Bene, ma come fare? Come applicare quello stratagemma per cui deve cessare di essere importante il palazzo che brucia e deve diventarlo un qualsiasi dito che lo indichi (ecco la chiave di lettura dell’inizio, finalmente !) ?
Il Maggiordomo !! Si, concordano i protagonisti una volta tanto d’accordo : il colpevole è il Maggiordomo, è lui, è lui, dagli all’untore !
Molti spettatori (siamo pur sempre in un romanzo giallo) in fondo sono, o preferiscono essere, abbastanza superficiali preferendo, soprattutto in una torrida estate, la semplicità di una soluzione facile facile pronta all’uso , ad una faticosa una analisi dei fatti oggettivi e delle reali responsabilità : si sa, pensare è sempre stato faticoso.
Così, giorno dopo giorno, sembra riuscire l’infantile stratagemma palazzo-dito ed i protagonisti paiono addirittura avviati sul cammino della riappacificazione e della santificazione.

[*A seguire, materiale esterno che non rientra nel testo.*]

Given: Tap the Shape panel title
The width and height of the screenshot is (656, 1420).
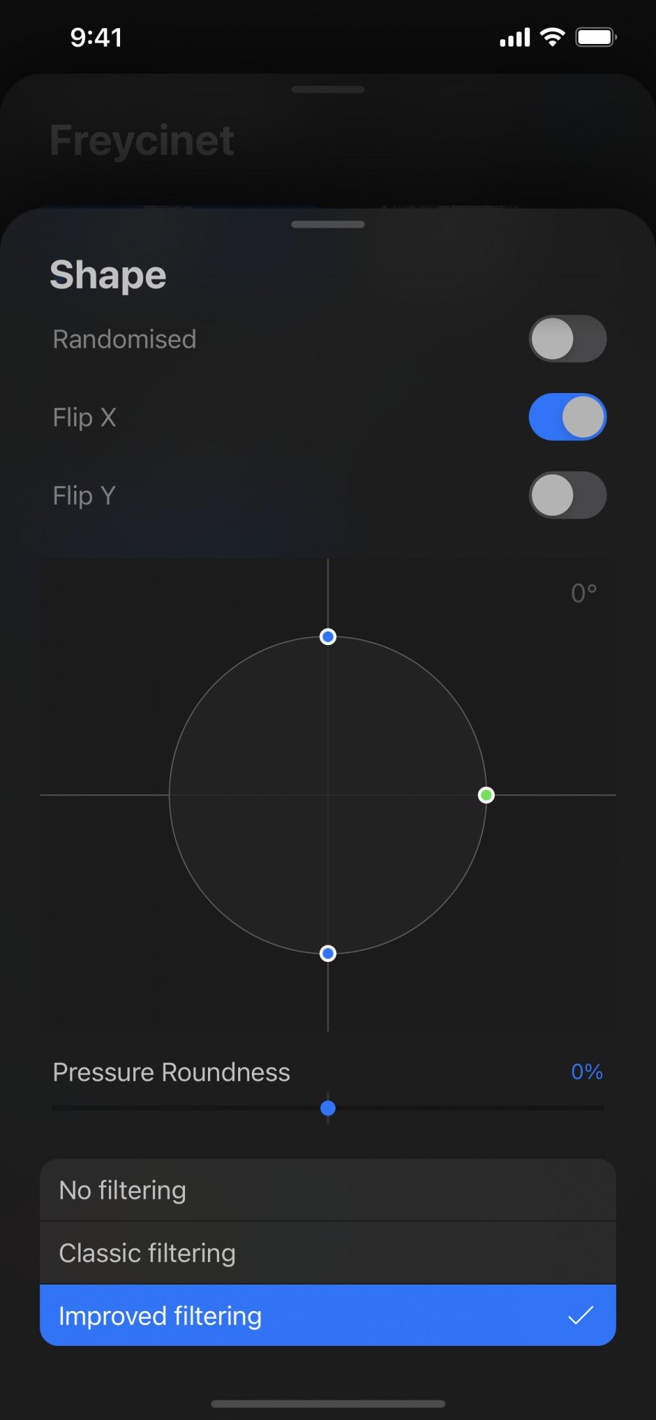Looking at the screenshot, I should click(x=108, y=274).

Ma ecco il colpo di scena : il colpevole non è il Maggiordomo ! Il Maggiordomo era al lago a pescare (tra l’altro con scarsi risultati), con tanto di inattaccabile alibi.
Ma il buon Maggiordomo non si arrabbiò (anche se è facile prevedere che la sua pazienza avrà certamente un limite...) e, in quel momento, si limitò a chiosare: calma, gente, calma, nessun isterismo infantile, il Buon Cacciatore ora sa tutto e sarà lui, e solo lui, a decidere se ci sono colpe e colpevoli o se tutti continueranno a vivere felici e contenti.